───── MATERIAL TO PROCESS ─────

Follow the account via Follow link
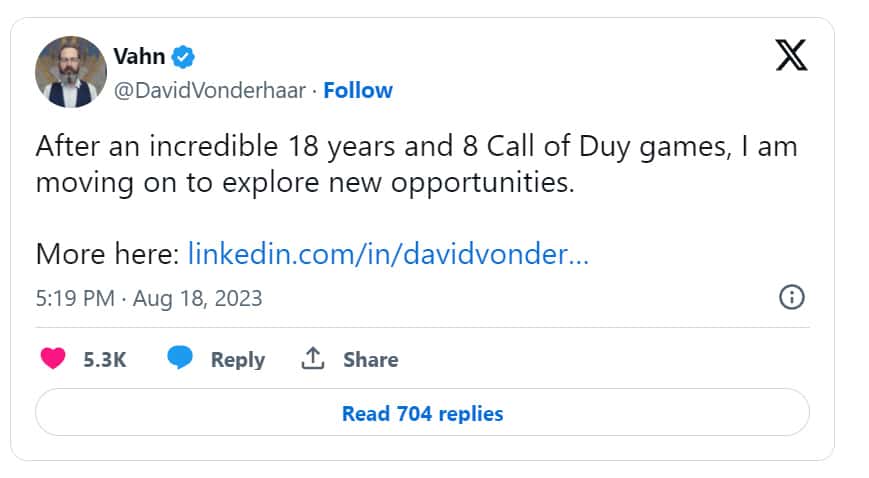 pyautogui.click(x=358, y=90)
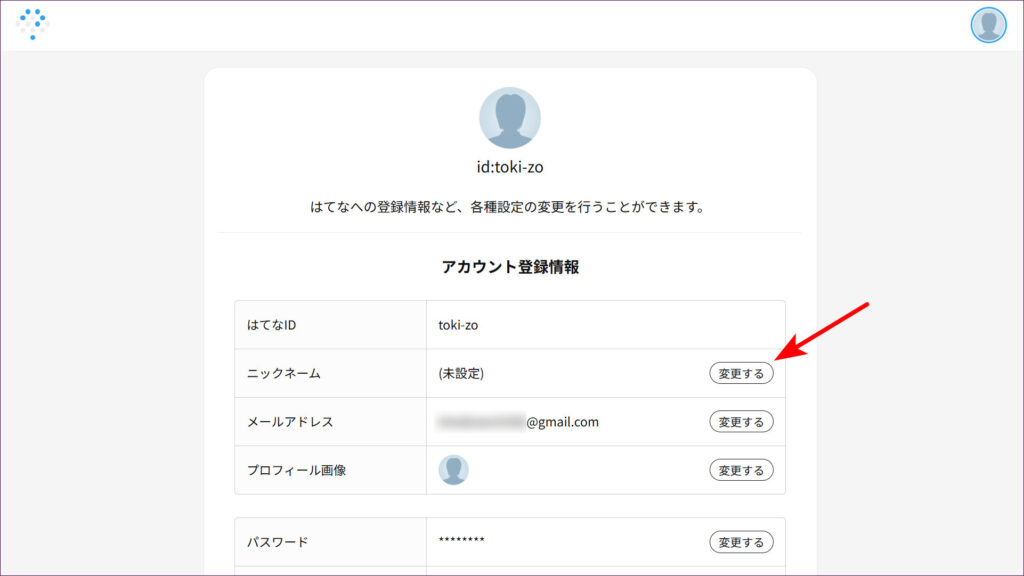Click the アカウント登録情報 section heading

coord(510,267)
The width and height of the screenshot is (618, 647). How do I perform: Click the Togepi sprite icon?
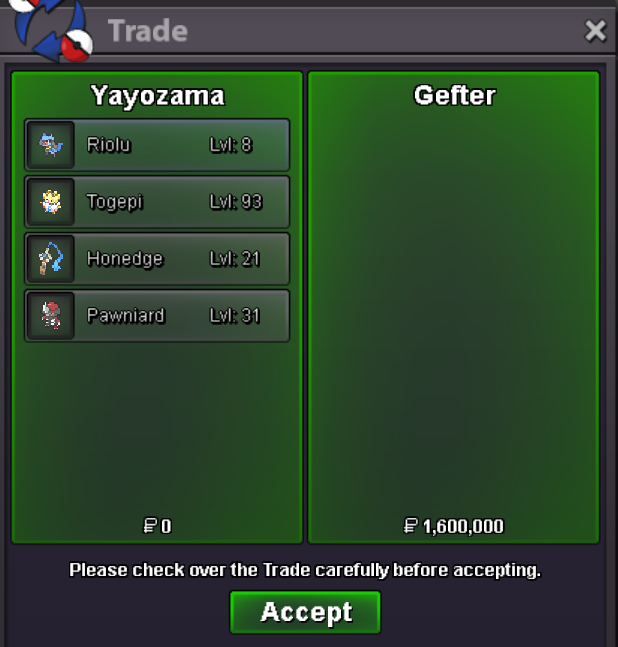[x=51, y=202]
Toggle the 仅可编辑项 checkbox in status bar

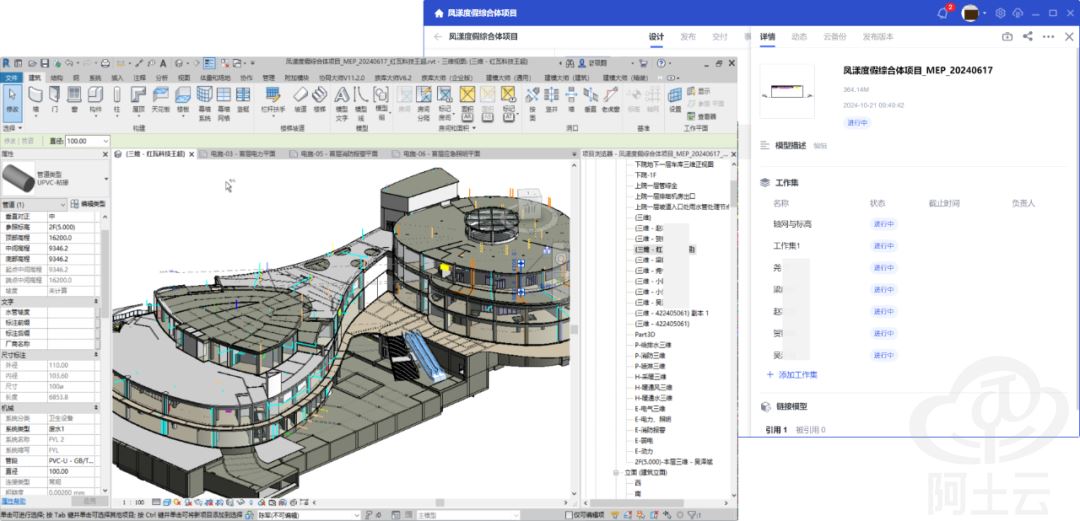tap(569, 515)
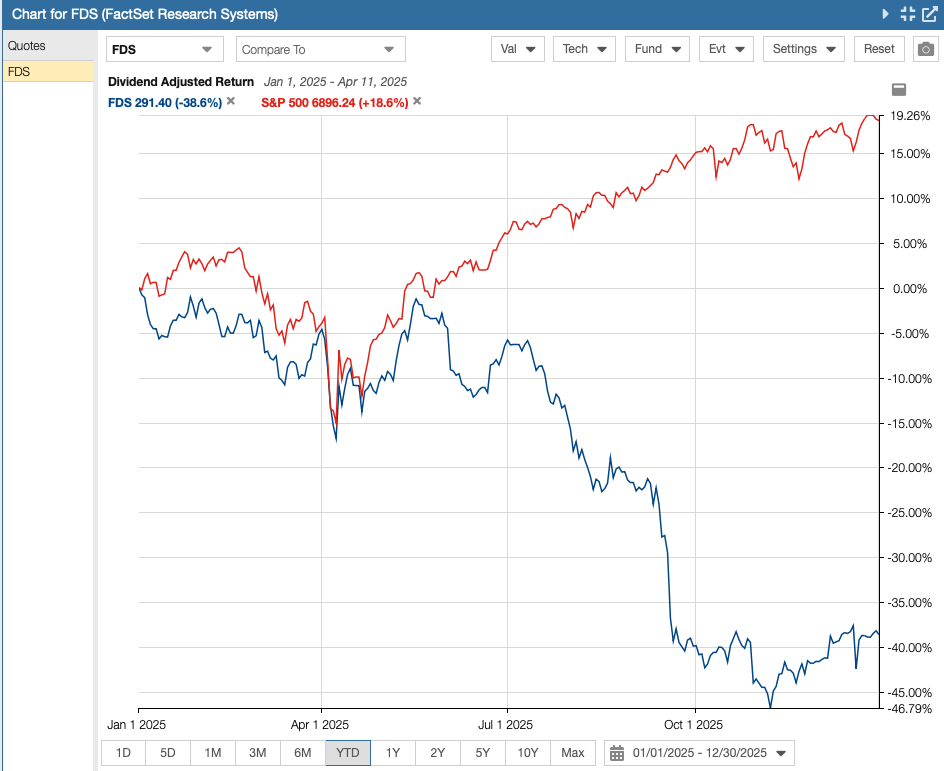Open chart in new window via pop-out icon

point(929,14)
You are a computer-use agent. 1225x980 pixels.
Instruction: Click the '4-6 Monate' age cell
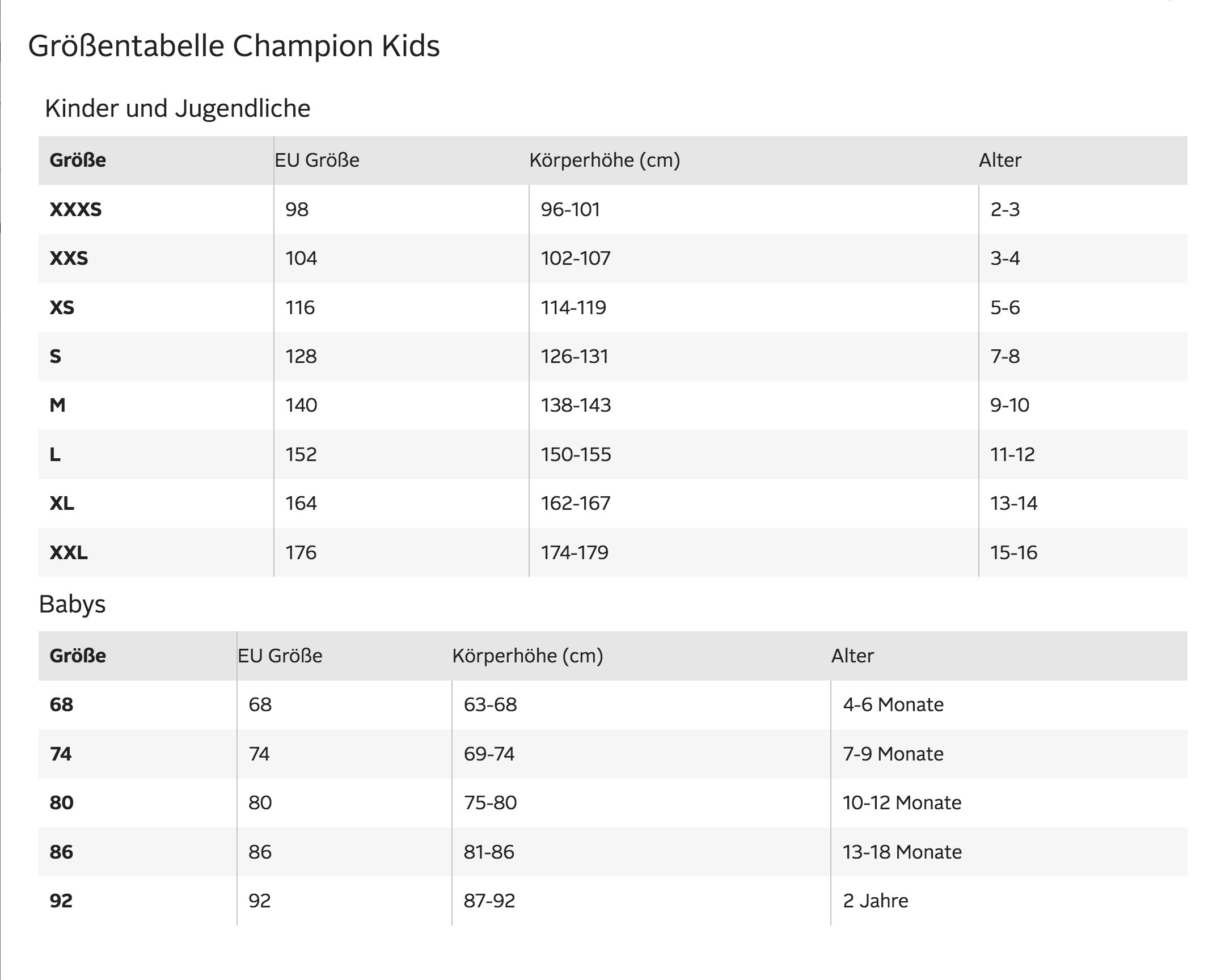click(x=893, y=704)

─────
───── MATERIAL TO PROCESS ─────

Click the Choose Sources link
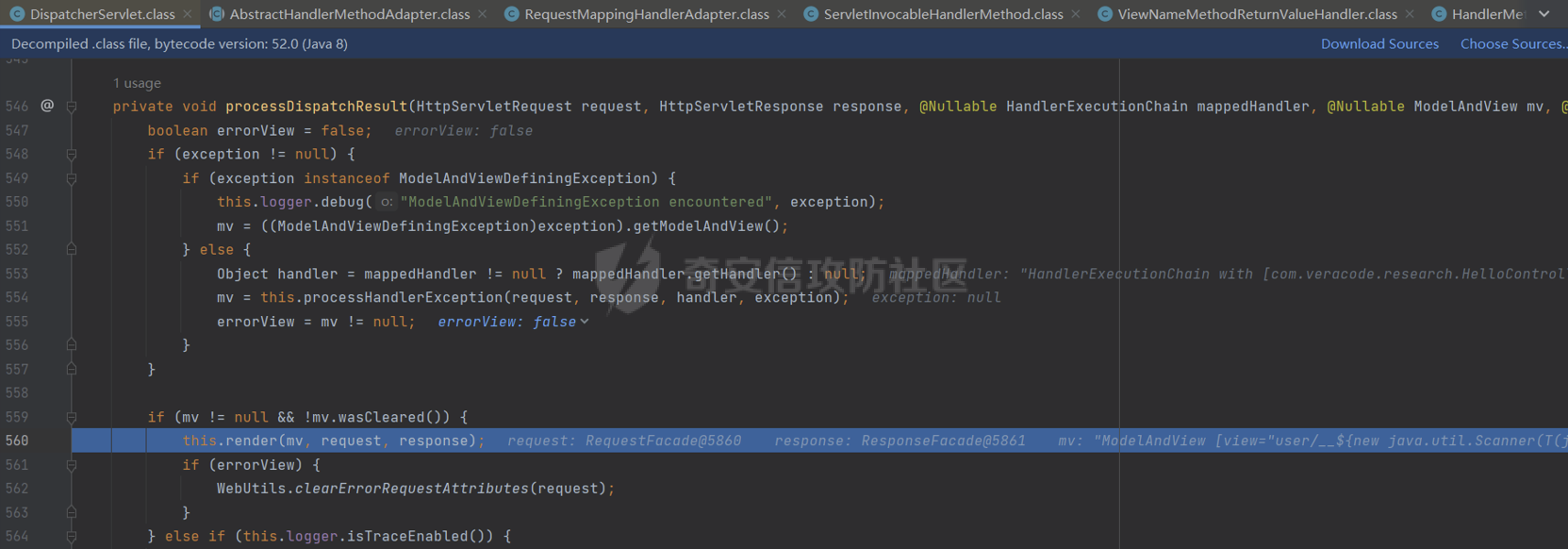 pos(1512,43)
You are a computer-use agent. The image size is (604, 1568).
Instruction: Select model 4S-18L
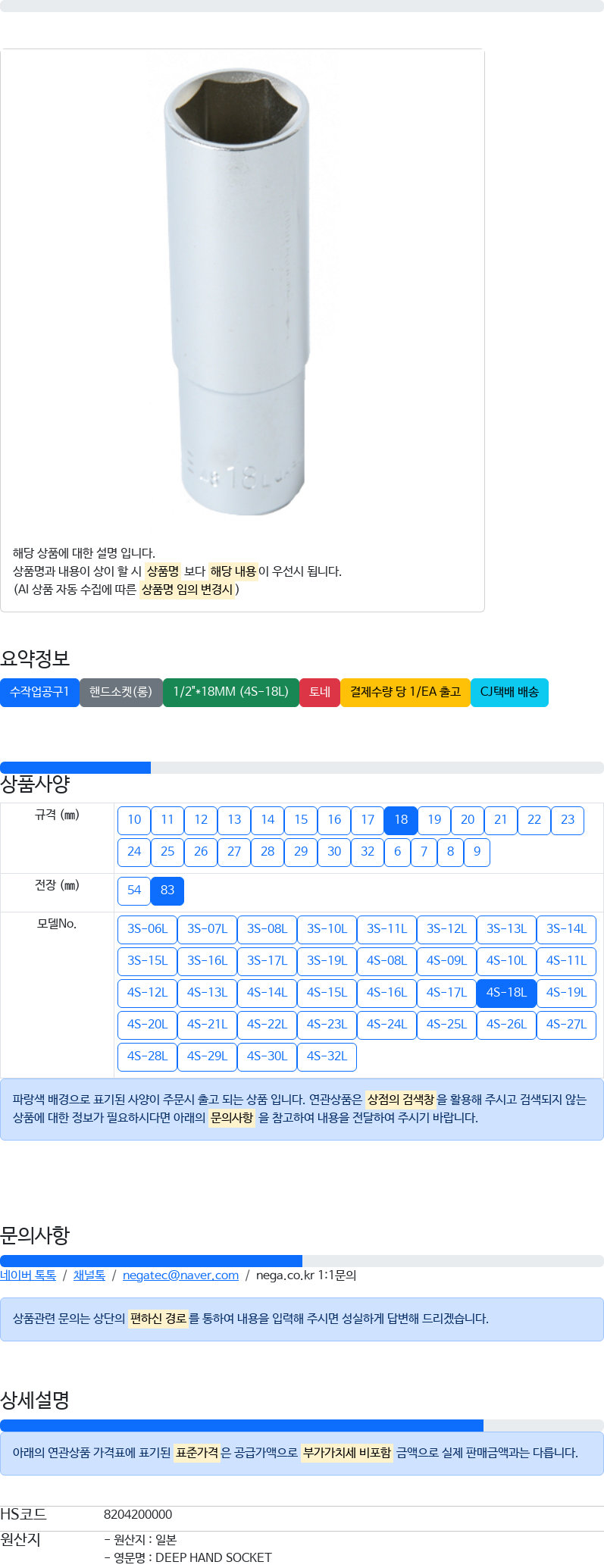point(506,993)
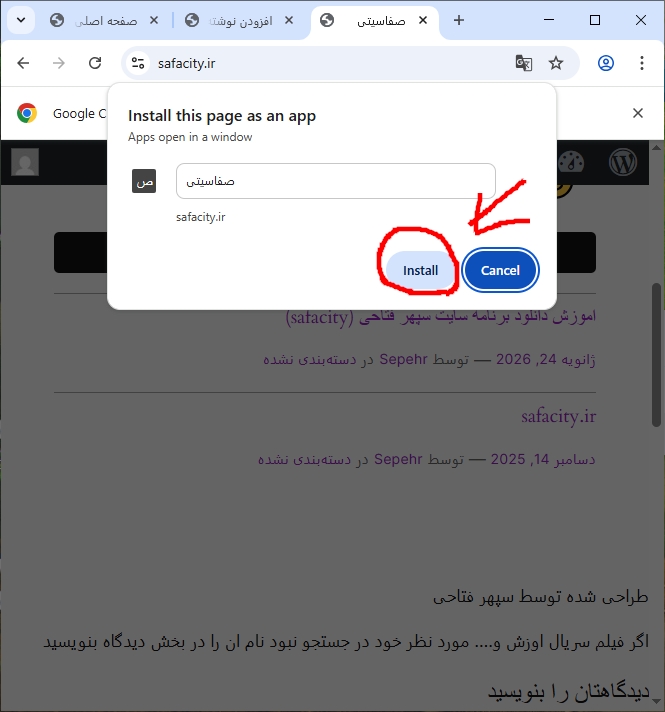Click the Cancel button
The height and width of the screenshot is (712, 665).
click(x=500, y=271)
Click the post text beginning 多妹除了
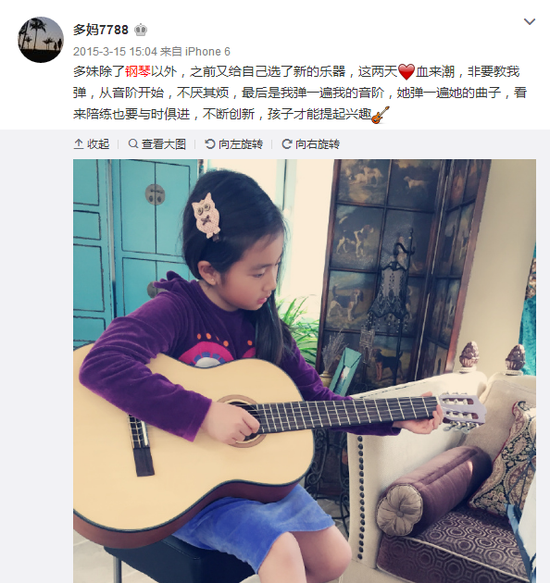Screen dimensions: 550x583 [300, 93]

─────
───── MATERIAL TO PROCESS ─────

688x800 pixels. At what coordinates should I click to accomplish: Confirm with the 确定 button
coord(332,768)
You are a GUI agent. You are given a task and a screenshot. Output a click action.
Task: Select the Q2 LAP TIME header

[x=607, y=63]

─────

WORK INSTRUCTIONS → Copy all lines from the data above that contain the word "agent".

YOUR SOLUTION →
You are a computer-use agent. 1225x980 pixels.
You are a computer-use agent. The image size is (604, 1568).
You are a GUI agent. You are given a task and a screenshot. Output a click action.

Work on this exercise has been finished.